■ Task statement:
Count the lines in the listing below that contain the string "accomplish", treating uppercase and lowercase as different. Reply with the number alone.

________________________

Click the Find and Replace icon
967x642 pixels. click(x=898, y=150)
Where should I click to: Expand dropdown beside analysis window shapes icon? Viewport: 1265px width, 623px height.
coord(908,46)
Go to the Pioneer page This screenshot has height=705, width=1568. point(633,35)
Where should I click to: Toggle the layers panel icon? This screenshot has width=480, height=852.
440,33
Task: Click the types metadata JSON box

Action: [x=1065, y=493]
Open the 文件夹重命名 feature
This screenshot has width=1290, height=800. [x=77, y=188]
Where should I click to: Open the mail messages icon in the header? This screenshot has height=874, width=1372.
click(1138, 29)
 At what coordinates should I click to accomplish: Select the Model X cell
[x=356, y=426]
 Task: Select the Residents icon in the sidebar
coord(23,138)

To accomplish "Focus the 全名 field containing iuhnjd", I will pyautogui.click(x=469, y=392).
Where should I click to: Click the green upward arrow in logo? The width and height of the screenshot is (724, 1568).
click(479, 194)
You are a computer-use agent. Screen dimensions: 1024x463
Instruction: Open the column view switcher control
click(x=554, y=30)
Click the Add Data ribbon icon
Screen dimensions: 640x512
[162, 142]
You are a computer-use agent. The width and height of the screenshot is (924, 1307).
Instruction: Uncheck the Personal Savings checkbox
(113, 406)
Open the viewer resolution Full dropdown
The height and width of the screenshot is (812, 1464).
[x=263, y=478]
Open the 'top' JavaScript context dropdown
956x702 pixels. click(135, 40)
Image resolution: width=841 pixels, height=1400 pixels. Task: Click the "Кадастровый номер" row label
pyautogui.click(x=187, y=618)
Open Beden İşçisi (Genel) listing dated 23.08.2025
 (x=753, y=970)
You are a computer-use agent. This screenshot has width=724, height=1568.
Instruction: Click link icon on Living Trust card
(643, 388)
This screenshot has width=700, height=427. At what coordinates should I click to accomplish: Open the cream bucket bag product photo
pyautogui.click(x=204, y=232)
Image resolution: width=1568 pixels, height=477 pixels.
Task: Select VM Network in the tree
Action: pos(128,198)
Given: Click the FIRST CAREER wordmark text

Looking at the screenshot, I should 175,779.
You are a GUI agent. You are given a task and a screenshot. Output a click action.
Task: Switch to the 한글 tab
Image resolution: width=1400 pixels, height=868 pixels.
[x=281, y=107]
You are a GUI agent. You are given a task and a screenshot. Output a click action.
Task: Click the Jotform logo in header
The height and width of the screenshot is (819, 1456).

________________________

■ The completed task:
3